As she considered her choice of topics for the annual Needham High School Civics Showcase, NHS student Amiya Tess had an epiphany.
“A project like this gets you all riled up,” she said about planning for the showcase, an annual joint effort of the Needham League of Women Voters and the NHS social studies department.
“You want to change something, but you kind of can’t,” said Tess. “Politicians don’t have to listen to us because we don’t vote for them. Until we can vote for them, we can’t actually make a change.”
And that decided it. Working with project partner Wade Ung, the two NHS juniors teamed up to advocate for lowering the voting age in Needham’s municipal elections — but not state and federal — to 16 years old.

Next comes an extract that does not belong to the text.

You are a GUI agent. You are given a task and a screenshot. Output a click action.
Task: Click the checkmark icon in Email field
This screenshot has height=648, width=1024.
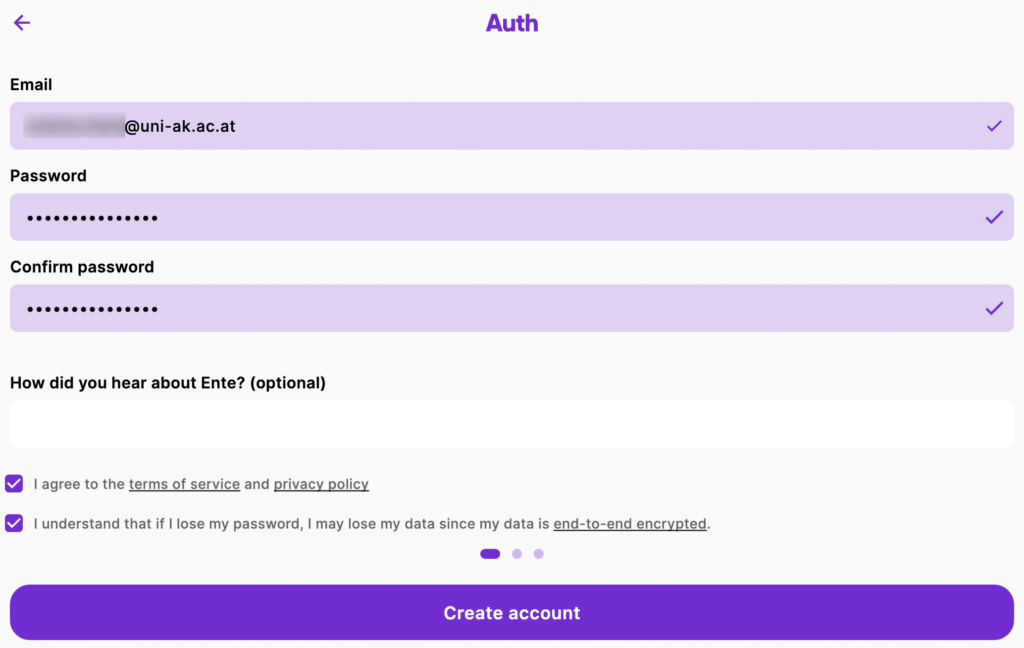(x=993, y=126)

Tess and Ung were among 120 members of the NHS junior class who worked on 55 projects advocating positions on a wide variety of topics. These projects were on display Saturday afternoon at Needham Town Hall, and the students played lobbyist for a day with members of the community.
The students were mostly drawn to topics related to policing and gun safety, mental health, climate initiatives, reproductive health and a range of education and child care issues. Almost all the projects involved specific initiatives currently making their way through the Massachusetts Legislature, while a handful were purely local initiatives. Tess and Ung’s project was a hybrid, as it would require action at both the local and state levels.
Tess and Ung made their case for lowering the voting age from the section of the hall where other students were advocating for stricter gun laws — one banning “ghost guns” and guns made by 3D printers, and two others for raising the legal age for firearms possession.
The student proponents noted their issues shared the common thread of having an outsized impact on people their age. They discussed the threats posed by school shootings and cited that, according to the Centers for Disease Control, gun deaths in 2022 surpassed motor vehicle accidents as the leading cause of death among children.

Tess and Ung made the case that there is already a legal precedent for considering 16 as an age of emotional maturity — it is the age that teens begin driving, the age that truancy from school is no longer a crime, and the age of sexual consent. They also referenced a study showing that in countries that allowed the youth vote, young people are just as likely to vote as other age demographics, and they take it just as seriously.
“The first step for any change that any of us want to make is getting the right to vote,” Tess said.
Her response to the argument that, as a 16-year old, she lacks the wisdom and real life history required of a registered voter, Tess said, “I have a lived experience of 16 years. That’s a lot of time, even though some people don’t seem to think it is.
“And that doesn’t change the fact that these are things that affect us.”